Only the lines from the start of the entries up to and including the line with "Click Chiedozie Ogbene's player avatar" should be written out, exactly as they stand.

##### DATA FOR REVIEW

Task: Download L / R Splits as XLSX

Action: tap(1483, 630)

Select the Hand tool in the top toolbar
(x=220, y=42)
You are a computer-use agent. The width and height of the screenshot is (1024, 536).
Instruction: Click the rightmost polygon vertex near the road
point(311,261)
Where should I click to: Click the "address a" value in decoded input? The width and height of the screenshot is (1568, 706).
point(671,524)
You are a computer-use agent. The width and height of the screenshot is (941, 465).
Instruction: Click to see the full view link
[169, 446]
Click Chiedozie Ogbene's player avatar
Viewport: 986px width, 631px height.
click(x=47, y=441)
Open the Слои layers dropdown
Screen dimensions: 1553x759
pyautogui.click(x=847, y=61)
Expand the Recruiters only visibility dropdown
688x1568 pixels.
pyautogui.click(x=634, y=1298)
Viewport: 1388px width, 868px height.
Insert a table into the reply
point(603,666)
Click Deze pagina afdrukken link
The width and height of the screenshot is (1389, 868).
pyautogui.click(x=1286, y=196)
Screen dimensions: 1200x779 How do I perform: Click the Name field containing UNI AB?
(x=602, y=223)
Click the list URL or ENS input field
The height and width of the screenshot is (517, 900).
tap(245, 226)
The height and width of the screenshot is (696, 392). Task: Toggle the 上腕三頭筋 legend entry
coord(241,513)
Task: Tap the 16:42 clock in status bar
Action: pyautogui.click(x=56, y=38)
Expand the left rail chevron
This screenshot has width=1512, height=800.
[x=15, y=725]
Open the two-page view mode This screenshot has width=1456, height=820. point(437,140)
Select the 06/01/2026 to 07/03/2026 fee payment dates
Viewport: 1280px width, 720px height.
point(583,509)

##########

▸ SOLUTION TO THE PROBLEM
Task: Download L / R Splits as XLSX

Action: tap(1483, 630)

Select the Hand tool in the top toolbar
(x=220, y=42)
You are a computer-use agent. The width and height of the screenshot is (1024, 536).
Instruction: Click the rightmost polygon vertex near the road
point(311,261)
Where should I click to: Click the "address a" value in decoded input? The width and height of the screenshot is (1568, 706).
point(671,524)
You are a computer-use agent. The width and height of the screenshot is (941, 465).
Instruction: Click to see the full view link
[169, 446]
Click Chiedozie Ogbene's player avatar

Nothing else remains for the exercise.